That is about all that Mr Seward said in support of the gas tax ‘holiday.’ It is about all that his senatorial colleagues presented in the way of argumentation as they passed, by a margin of 46 to 15, Senate bill 7594, which was opposed by Governor David Paterson and buried in the State Assembly. It is about all that U.S. Senators John McCain and Hillary Clinton, along with U.S. Rep. Kirsten Gillibrand, said on behalf of rolling back the Federal tax on gasoline.

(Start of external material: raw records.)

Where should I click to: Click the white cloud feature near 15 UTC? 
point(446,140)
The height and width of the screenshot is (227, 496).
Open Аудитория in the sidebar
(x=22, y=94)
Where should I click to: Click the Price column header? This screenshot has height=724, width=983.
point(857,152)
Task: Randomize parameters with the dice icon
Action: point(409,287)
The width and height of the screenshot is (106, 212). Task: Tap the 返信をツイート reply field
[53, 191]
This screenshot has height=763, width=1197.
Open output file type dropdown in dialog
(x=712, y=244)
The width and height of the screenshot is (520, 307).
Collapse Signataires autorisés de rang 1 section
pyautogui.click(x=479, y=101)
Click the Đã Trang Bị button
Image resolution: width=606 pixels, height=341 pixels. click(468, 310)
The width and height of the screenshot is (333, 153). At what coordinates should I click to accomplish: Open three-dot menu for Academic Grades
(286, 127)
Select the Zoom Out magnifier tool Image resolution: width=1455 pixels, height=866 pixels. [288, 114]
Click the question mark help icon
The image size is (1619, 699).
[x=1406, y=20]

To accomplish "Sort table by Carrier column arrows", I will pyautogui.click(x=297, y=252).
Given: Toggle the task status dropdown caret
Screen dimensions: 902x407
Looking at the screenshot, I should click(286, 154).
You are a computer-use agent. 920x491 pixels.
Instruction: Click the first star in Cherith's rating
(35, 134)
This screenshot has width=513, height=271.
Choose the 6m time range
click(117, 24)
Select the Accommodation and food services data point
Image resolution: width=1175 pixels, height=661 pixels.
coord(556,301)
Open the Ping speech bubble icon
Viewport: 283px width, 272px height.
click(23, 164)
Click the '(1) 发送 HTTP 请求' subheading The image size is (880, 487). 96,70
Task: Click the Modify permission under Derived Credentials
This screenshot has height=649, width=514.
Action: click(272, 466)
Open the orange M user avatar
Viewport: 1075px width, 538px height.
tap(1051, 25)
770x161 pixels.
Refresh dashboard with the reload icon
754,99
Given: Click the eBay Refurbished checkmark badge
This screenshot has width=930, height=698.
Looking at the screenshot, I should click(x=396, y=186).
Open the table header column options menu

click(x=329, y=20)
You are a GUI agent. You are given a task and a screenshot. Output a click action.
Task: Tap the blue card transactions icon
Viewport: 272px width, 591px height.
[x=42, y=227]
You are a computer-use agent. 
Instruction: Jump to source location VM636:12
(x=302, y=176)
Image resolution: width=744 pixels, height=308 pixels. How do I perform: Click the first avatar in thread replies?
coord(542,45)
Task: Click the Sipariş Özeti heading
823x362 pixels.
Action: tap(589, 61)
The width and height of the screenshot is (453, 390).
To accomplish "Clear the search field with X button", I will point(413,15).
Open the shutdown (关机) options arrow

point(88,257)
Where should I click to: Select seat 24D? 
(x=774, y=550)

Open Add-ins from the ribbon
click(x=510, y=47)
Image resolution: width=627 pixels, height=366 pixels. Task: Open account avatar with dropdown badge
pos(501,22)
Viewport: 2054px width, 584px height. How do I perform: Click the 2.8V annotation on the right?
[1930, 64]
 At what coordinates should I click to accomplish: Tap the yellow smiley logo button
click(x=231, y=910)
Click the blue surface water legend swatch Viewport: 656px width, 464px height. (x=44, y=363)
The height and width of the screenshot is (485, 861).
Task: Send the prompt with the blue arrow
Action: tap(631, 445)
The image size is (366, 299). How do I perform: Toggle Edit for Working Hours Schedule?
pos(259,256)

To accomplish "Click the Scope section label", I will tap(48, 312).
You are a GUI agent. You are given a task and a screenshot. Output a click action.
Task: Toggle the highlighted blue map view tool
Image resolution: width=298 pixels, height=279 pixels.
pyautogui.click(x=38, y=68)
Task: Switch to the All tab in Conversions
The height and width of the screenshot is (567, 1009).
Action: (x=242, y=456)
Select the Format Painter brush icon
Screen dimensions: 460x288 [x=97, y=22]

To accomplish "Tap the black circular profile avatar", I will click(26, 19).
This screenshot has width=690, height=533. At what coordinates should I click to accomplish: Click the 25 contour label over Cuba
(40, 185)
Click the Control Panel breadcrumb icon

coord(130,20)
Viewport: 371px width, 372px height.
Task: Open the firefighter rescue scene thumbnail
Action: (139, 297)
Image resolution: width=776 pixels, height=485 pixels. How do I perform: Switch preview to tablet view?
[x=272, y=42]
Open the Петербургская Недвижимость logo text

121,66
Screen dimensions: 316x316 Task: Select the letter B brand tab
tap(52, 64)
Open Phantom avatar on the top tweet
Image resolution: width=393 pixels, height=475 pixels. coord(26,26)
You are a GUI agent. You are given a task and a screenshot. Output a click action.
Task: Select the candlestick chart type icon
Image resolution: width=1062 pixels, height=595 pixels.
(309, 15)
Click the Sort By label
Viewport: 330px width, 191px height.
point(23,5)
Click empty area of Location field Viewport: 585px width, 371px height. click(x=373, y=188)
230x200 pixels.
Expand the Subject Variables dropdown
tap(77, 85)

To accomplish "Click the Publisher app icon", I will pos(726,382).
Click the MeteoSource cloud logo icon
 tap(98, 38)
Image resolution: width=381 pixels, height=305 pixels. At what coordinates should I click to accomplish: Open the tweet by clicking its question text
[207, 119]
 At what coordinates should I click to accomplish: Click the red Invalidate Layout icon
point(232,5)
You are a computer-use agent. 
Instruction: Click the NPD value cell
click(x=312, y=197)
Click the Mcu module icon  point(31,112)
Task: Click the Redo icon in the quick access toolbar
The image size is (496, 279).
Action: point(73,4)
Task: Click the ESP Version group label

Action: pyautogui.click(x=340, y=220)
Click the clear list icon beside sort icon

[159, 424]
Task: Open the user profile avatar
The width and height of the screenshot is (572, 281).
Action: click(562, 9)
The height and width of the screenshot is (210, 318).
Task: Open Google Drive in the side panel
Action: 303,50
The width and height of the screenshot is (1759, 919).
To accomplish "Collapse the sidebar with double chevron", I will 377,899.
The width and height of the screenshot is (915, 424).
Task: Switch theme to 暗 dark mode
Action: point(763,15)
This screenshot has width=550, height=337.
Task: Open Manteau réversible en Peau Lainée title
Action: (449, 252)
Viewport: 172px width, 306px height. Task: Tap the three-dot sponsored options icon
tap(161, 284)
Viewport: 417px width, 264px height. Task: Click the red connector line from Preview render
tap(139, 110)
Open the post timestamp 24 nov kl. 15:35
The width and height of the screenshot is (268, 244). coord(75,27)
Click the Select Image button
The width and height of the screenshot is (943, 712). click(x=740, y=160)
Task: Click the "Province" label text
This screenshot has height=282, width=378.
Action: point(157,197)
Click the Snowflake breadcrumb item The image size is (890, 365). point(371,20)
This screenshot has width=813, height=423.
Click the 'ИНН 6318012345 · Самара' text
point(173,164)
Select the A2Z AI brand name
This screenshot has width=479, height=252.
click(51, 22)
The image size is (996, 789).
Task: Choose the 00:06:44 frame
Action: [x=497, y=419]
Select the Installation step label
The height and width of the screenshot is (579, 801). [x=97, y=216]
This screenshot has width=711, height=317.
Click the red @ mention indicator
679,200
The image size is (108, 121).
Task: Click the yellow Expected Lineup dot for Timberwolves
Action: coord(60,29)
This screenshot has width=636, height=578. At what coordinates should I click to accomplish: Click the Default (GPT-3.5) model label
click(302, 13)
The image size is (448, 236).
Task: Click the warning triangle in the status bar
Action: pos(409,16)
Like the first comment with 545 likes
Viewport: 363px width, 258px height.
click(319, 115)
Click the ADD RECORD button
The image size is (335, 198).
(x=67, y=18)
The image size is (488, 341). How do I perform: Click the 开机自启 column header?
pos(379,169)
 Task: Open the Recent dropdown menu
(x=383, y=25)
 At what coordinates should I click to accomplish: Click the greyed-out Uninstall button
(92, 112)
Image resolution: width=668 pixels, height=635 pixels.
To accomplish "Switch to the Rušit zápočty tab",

Conspicuous in the argumentation of the advocates were two modes of flimsy reasoning: HASTY CONCLUSION. Mr Seward evidently assumed that every cent of State gasoline tax reduction would yield an equal reduction in cost per gallon to consumers. That version of the outcome, however, is by no means self-evident. The retail price of gasoline is shaped by the wholesale price, which is shaped by supply, by demand, and by competition as well as by taxation. Mr Seward could scarely be unaware that the steep rise in the retail price of gasoline in the past two years has been triggered chiefly by the steep rise in wholesale prices, which have risen because the volume of consumption (especially from China’s and India’s burgeoning economies) has jumped by a big margin. Mr Seward made no attempt, in what he said in public, to substantiate his ‘promise’ that a drop in tax on gasoline would trigger a proportional drop in the pump price. TUNNEL VISION. Moreover, Mr Seward grounded his case for a gasoline tax holiday solely on the expectation (ill-supported) that consumers would save money. Implicit in that act of selection--of rhetorical framing—are two value judgments: that short-term fuel cost reduction is desirable and that no other consequences need be pondered. We are deterred, accordingly, from noticing that tax holiday would produce a drop in previously anticipated State revenue, a reduction which must have debt-generating and program-implementing consequences. We are deterred from speculating that IF the tax holiday generates a reduction in pump prices, then consumption of gasoline would likely increase, or at least would not decrease, so that the scarcity that has driven prices up would persist. We are deterred from wondering whether the tax break would dampen incentives to economize on gasoline consumption. We are deterred, in short, from thinking about collateral damage.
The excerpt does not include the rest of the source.